1. À propos de pourcentages et de chiffres significatifs
1.1. Quelques principes élémentaires
À première vue, quoi de plus familier qu’un pourcentage ? Le mot revient de manière fréquente dans les médias et chacun, je pense, a une certaine représentation de ce qu’est une augmentation de 10 % ou bien une TVA à 19,6 % ou bien de 50,6 % de voix à une élection. En revanche, il est un peu moins immédiat de savoir quelle diminution représente – en théorie une baisse de la TVA de 19,6 % à 5,5 % (cela requiert un peu de calcul mental).
Souvent on cherche, en SHS, quelle est la proportion d’une population qui possède telle ou telle caractéristique. Ainsi, 19 % d’une population de 1 000 personnes représente 190 individus.

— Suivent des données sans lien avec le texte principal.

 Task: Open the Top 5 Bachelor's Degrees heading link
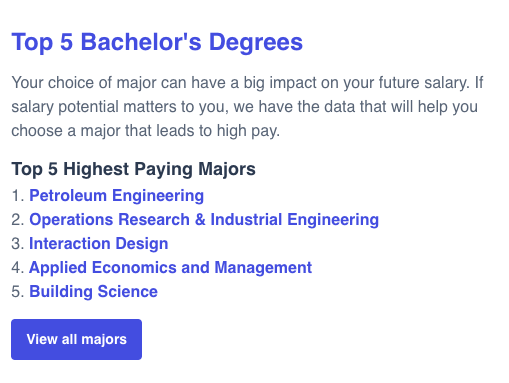(x=157, y=42)
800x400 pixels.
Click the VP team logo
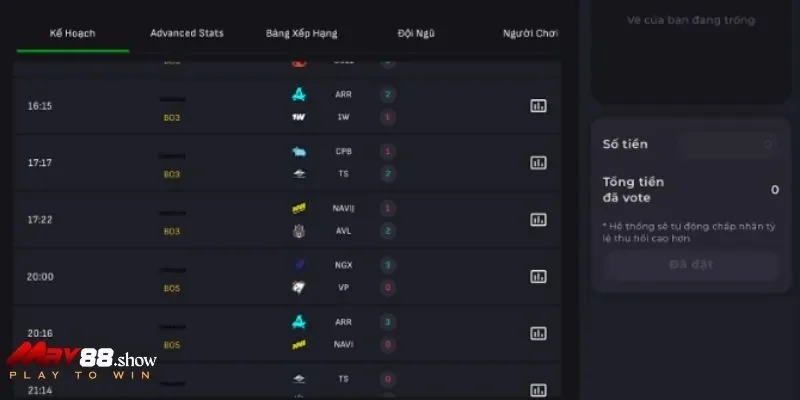[x=298, y=288]
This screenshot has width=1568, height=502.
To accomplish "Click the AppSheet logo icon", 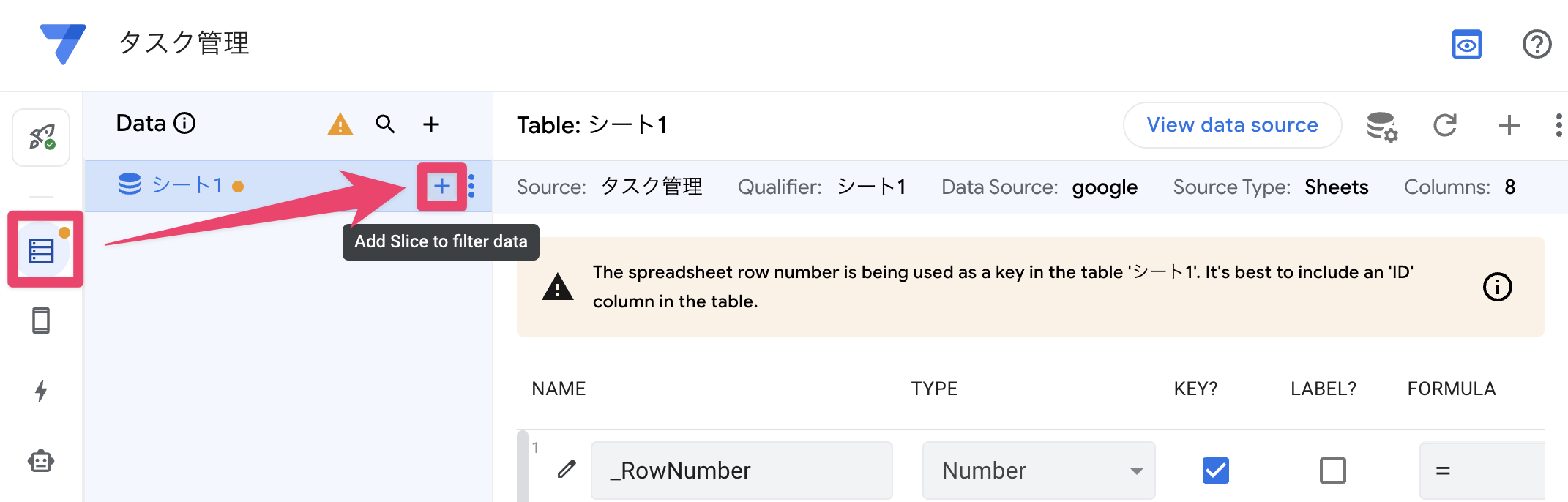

Dire que 18,6 % d’une population de 100 personnes a telle ou telle qualité a peu de sens. (On est autour de 2/10). C’est encore plus vrai quand les effectifs sont encore plus faibles. Dans ce cas des pourcentages, avec des chiffres après la virgule, n’a pas de sens.
1.2. Un exemple
Il est important qu’apparaissent toujours clairement les effectifs sur lesquels sont calculés les pourcentages. Le tableau ci-dessous présente les résultats à la session de qualification aux fonctions de maître de conférences en sciences de l’éducation en 2009. Il montre une réussite légèrement meilleure des femmes, dont un test du chi2 indique qu’il correspond à une probabilité de 0,335 d’écart à l’indépendance.
|
| oui | non | Total |
| H | 29% | 71% | 142 |
| F | 35% | 65% | 186 |
| Total | 33% | 67% | 328 |
Tableau 1 : réussite à la qualification en sciences de l’éducation par genre, 2009
Il convient de le répéter, il n’y a pas de statistique des petits nombres. Et il faut toujours donner les effectifs absolus relatifs aux pourcentages. Et éviter de donner des nombres dont les chiffres sont non significatifs. Si l’échantillon est petit, la prudence est de rigueur.
2. À propos de tableaux et graphiques
2.1. Principes élémentaires
Le principe ici est d’éviter la redondance, de manière à focaliser le lecteur sur ce qui est vraiment important. Un principe de parcimonie est utile. Par exemple, si on a, dans telle population, une proportion de 60 % de femmes, il est inutile de faire un graphique montrant, par exemple, un histogramme avec les hommes et les femmes, car il est très facile de comprendre que les hommes seront 40 %. C’est bien entendu plus généralement vrai avec toutes les variables prenant deux modalités.
Autre idée : la présentation d’histogrammes tridimensionnels est le plus généralement distractrice.
Et surtout, éviter de présenter des graphiques sans interprétation ! Des graphiques très simples peuvent souvent donner des indications précieuses.
2.2. Exemple
La moyenne d'âge des candidats à la qualification aux fonctions de maître de conférence en sciences de l’éducation en 2009.est de 42,1 et l’écart type de 9,2, ce qui est assez important. Ces données sont bien entendu insuffisantes pour caractériser la distribution. Le graphique suivant montre la forme de cette dernière

Illustration 1: Distribution des âges des candidats à la qualification aux fonctions de MC, 2009, 70e section
Il est facile de voir que cette distribution ne saurait en aucun cas être du type Laplace-Gauss. Elle signale l’existence de plusieurs sous-populations : des jeunes ayant préparé le doctorat dans leur formation initiale, des moins jeunes ayant exercé une autre activité avant de se tourner vers la thèse et ce qu’on pourrait appeler des seniors, s’étant tournés vers la recherche après 45 ans.
On peut se demander comment se répartissent les âges des qualifiés et des non qualifiés.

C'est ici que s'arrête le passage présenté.